> [DATA SHOWN]
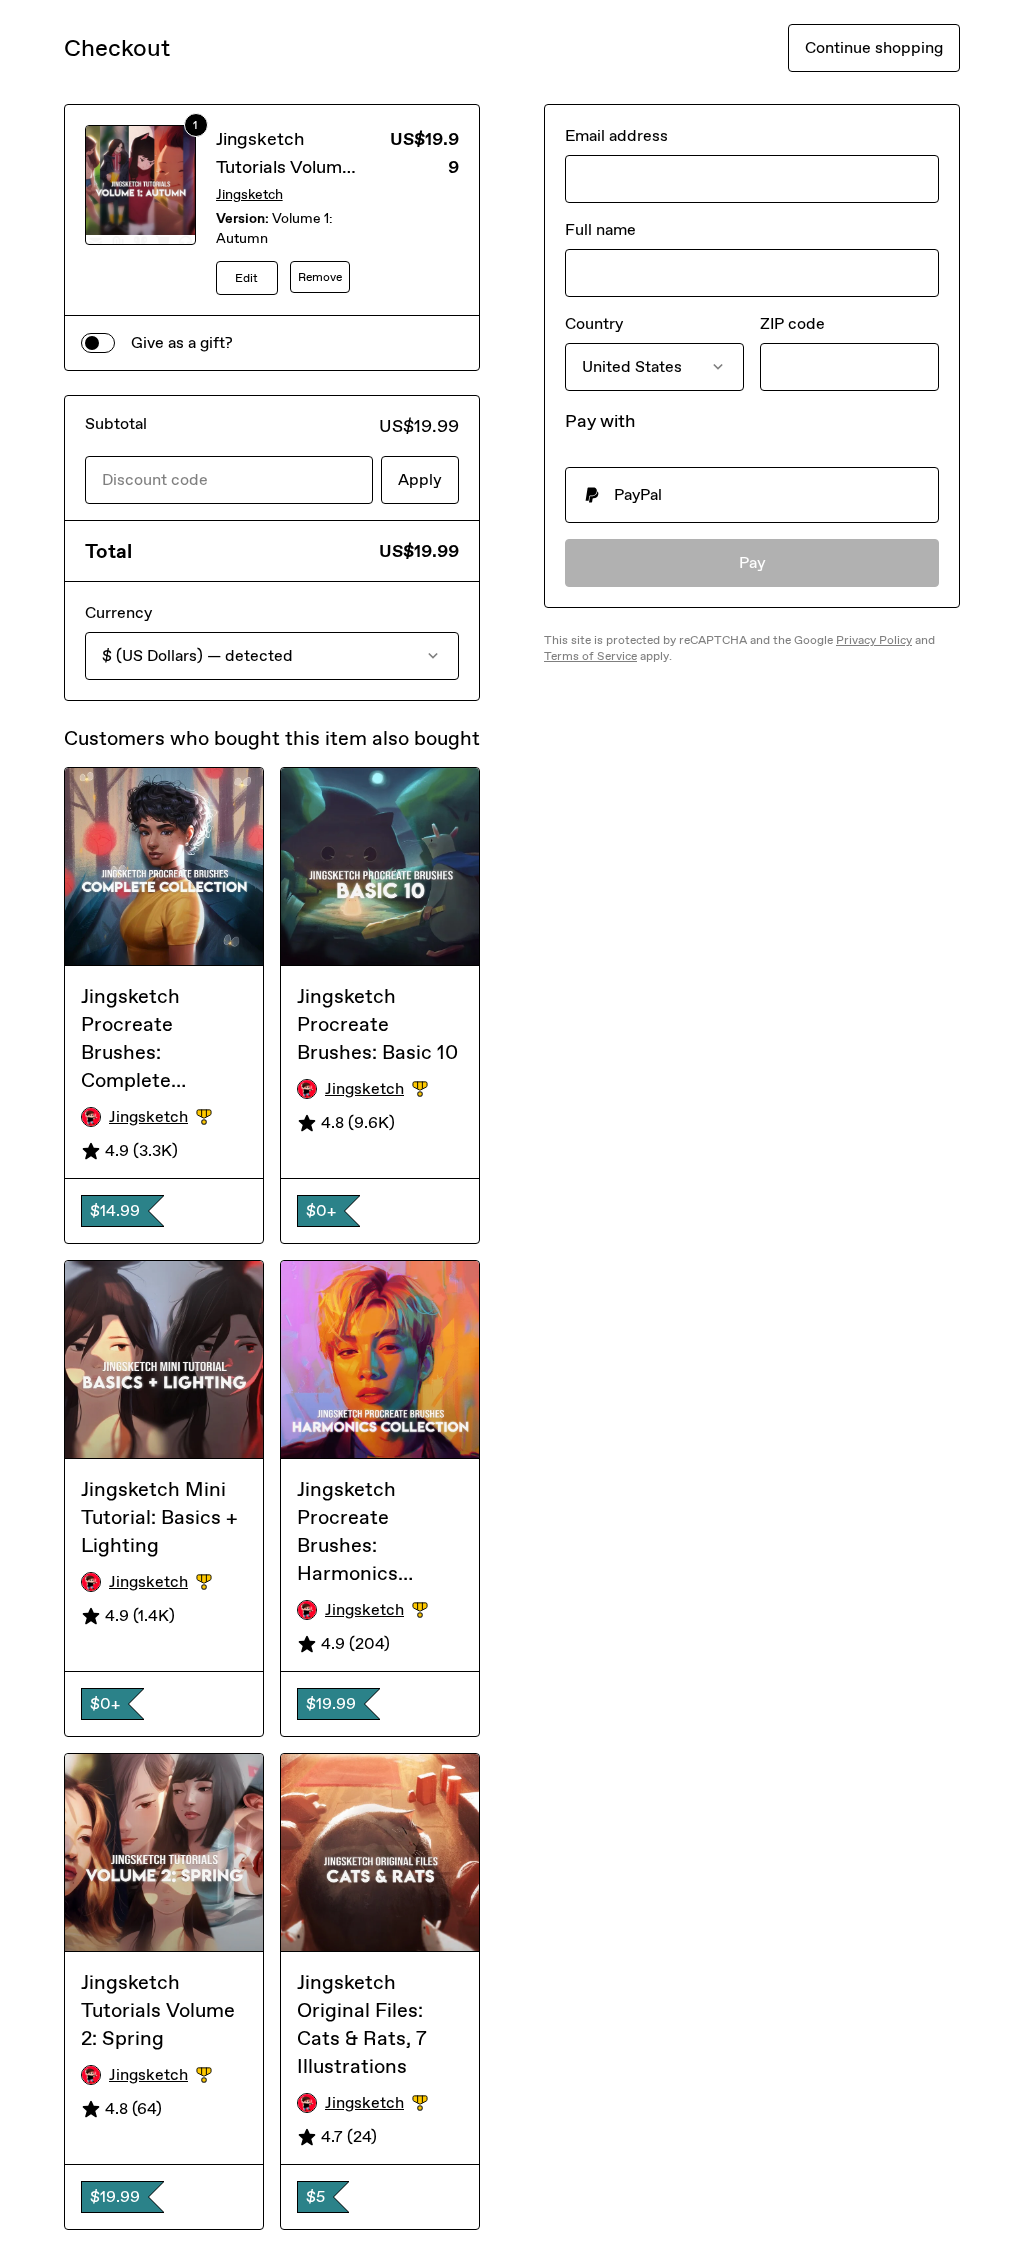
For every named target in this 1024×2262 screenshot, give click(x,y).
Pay (752, 562)
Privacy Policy (874, 640)
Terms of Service (590, 656)
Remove (320, 277)
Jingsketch (249, 194)
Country (594, 323)
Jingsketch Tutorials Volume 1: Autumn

> [EXERCISE GOAL] Nothing but the pictures should be left out when the records are retyped exactly.

> [TASK SOLUTION]
For every named target in this 1024×2262 screenshot, give click(x,y).
Pay (752, 562)
Privacy Policy (874, 640)
Terms of Service (590, 656)
Remove (320, 277)
Jingsketch (249, 194)
Country (594, 323)
Jingsketch Tutorials Volume 1: Autumn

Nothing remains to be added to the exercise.